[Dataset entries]
▶
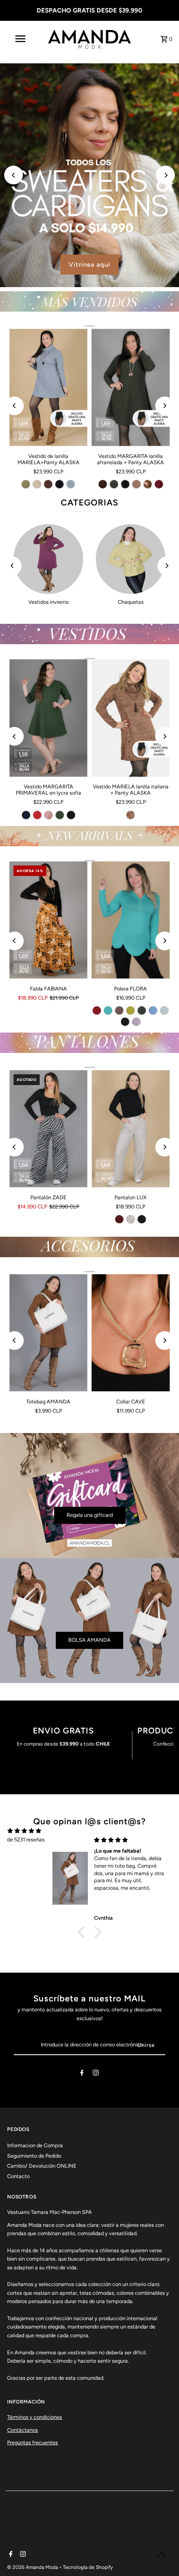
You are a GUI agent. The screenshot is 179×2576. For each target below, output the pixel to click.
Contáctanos (22, 2430)
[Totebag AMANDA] (48, 1332)
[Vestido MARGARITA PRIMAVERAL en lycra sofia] (48, 717)
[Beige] (37, 484)
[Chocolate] (48, 484)
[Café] (131, 815)
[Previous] (13, 175)
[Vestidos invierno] (48, 559)
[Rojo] (37, 815)
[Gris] (71, 484)
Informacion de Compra (35, 2145)
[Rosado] (48, 815)
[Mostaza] (131, 1010)
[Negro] (59, 484)
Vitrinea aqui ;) (132, 264)
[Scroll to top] (161, 2554)
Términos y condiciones (34, 2417)
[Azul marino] (26, 815)
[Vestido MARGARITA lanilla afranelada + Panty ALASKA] (131, 387)
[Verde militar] (59, 815)
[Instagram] (96, 2074)
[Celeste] (153, 1010)
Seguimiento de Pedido (34, 2156)
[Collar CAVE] (131, 1332)
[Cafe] (119, 1010)
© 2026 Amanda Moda (33, 2567)
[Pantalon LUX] (131, 1128)
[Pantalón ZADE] (48, 1128)
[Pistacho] (26, 484)
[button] (83, 1932)
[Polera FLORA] (131, 919)
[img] (24, 1830)
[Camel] (147, 484)
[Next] (165, 175)
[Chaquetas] (131, 559)
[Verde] (113, 484)
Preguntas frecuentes (32, 2442)
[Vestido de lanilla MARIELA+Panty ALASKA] (48, 387)
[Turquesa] (108, 1010)
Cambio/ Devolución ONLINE (42, 2166)
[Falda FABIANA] (48, 919)
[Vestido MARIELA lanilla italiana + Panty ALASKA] (131, 717)
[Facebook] (82, 2074)
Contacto (18, 2176)
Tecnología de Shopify (88, 2567)
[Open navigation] (22, 38)
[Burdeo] (158, 484)
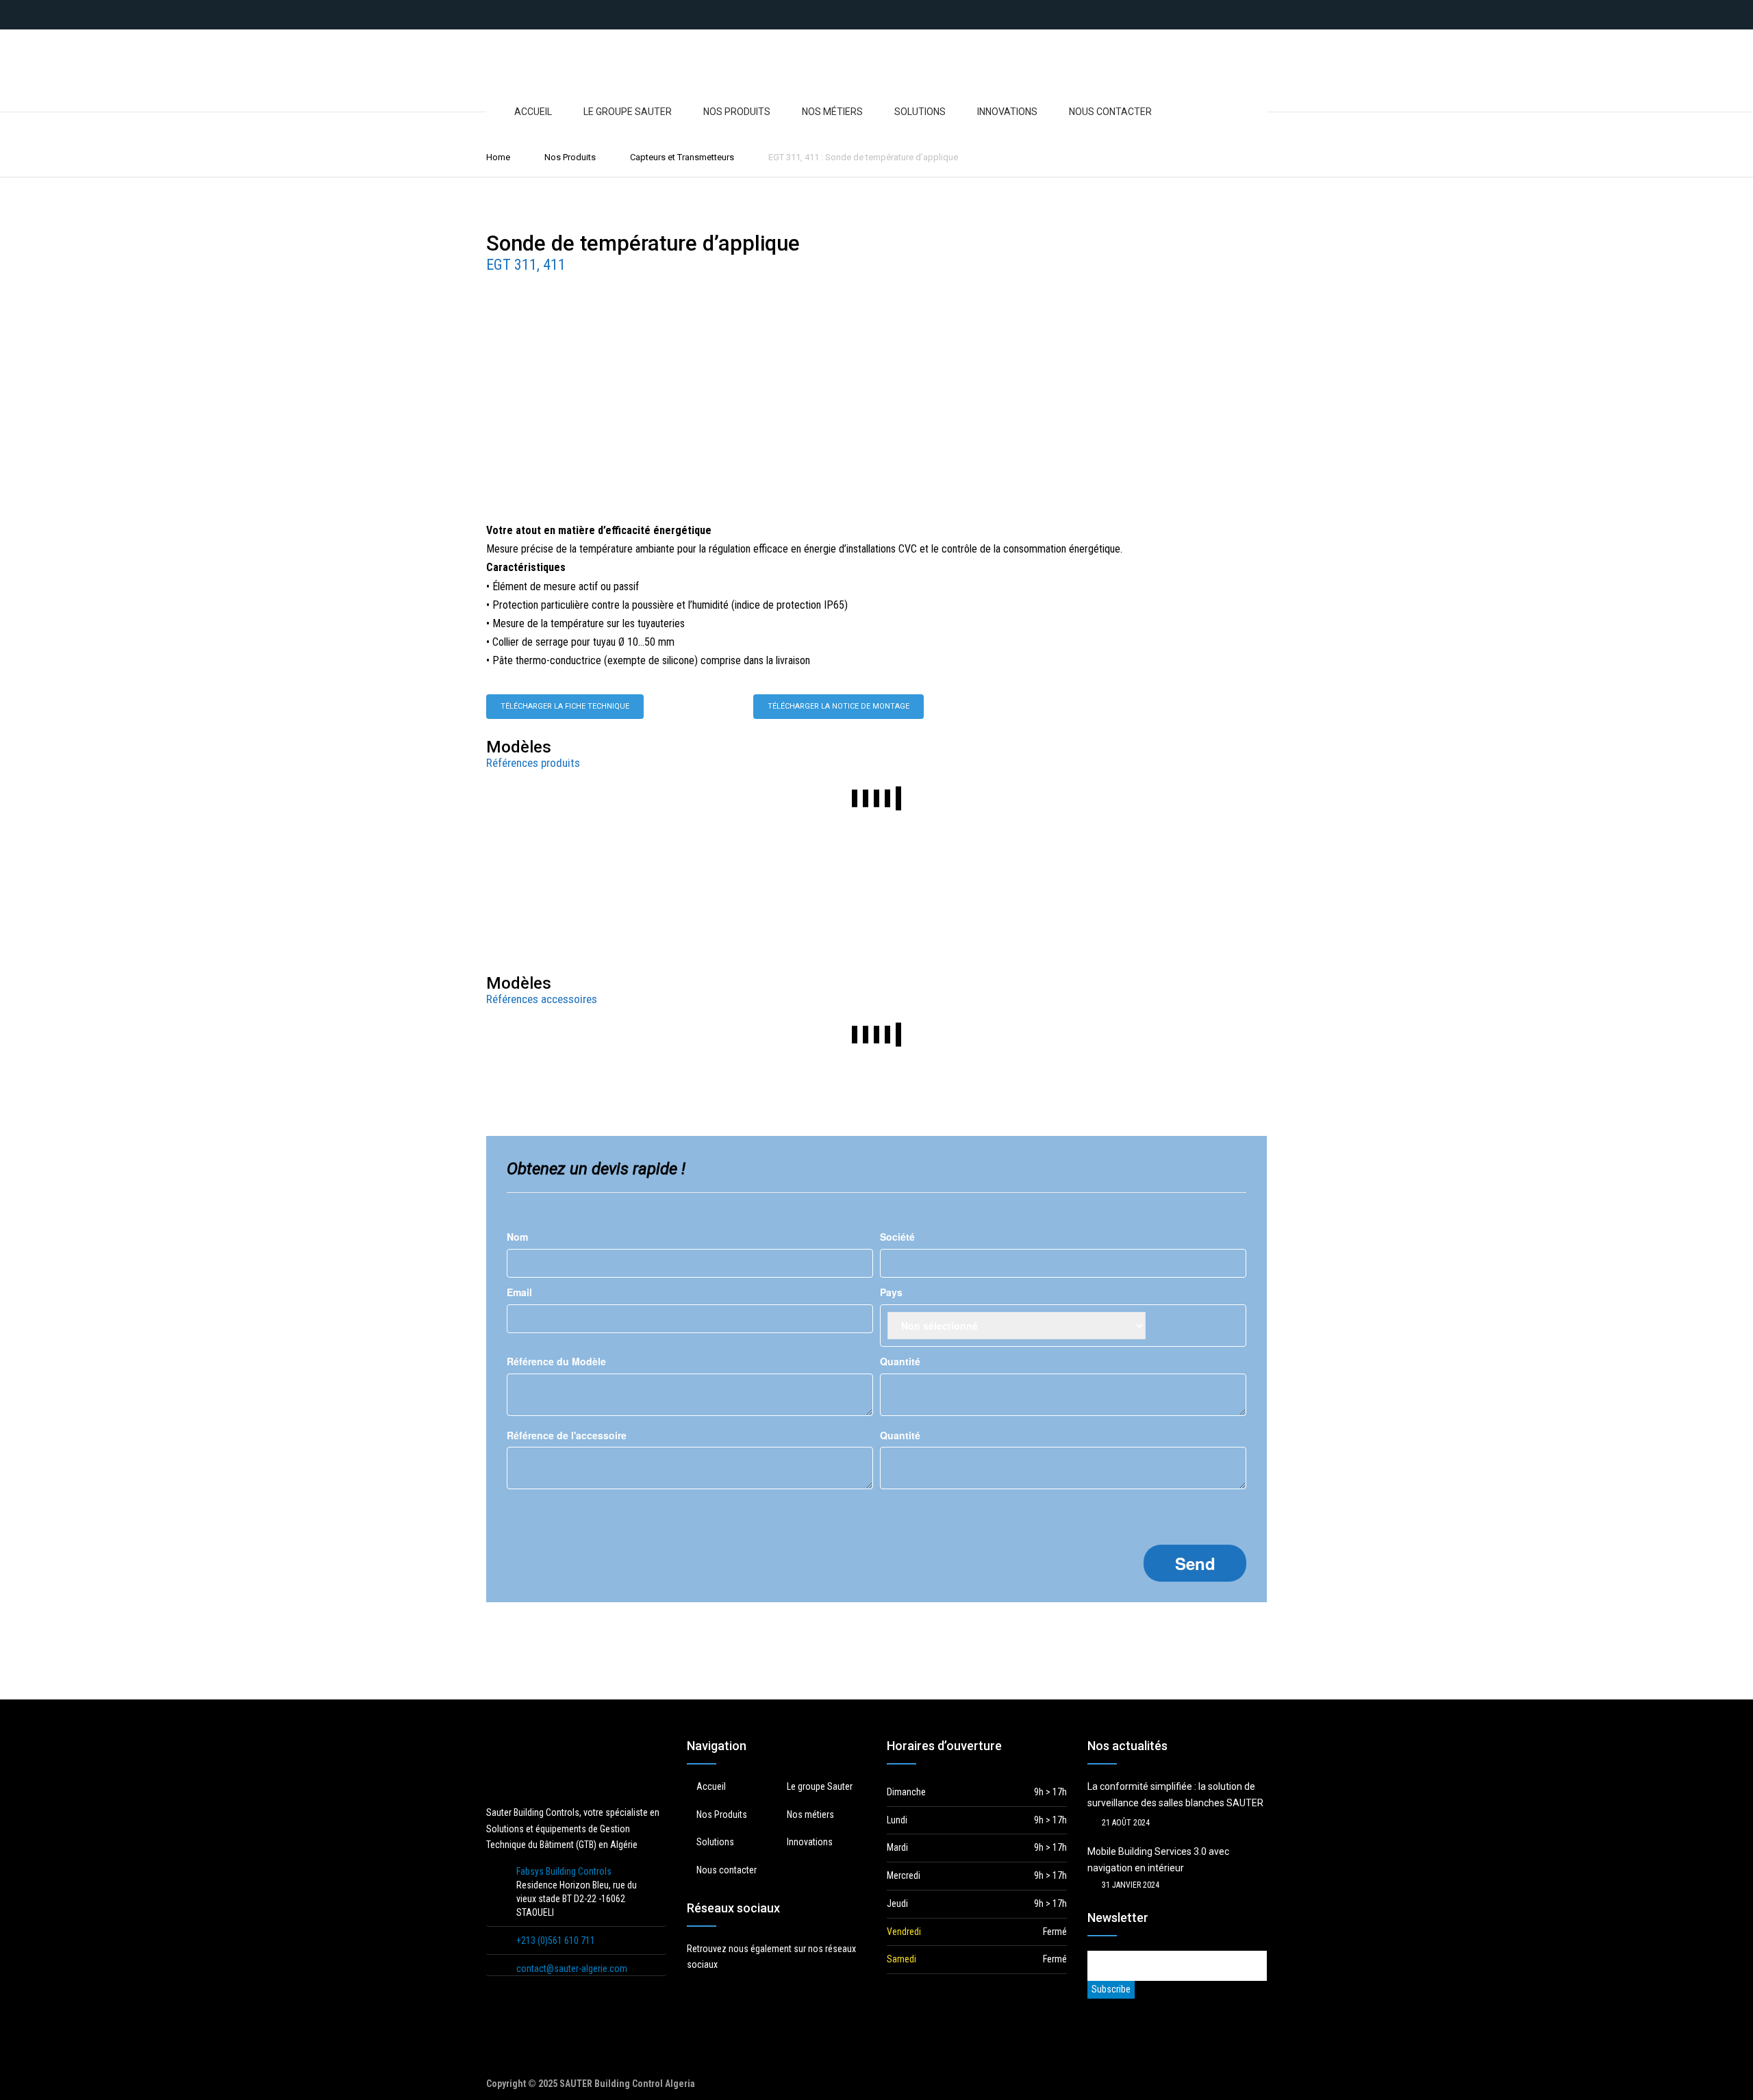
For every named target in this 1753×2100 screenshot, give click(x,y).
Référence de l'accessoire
◀
**TO DO**
Go through the data above and copy each line in which "lanilla" appears.

**EXPECTED ANSWER**
[Vestido MARGARITA lanilla afranelada + Panty ALASKA] (131, 387)
[Vestido de lanilla MARIELA+Panty ALASKA] (48, 387)
[Vestido MARIELA lanilla italiana + Panty ALASKA] (131, 717)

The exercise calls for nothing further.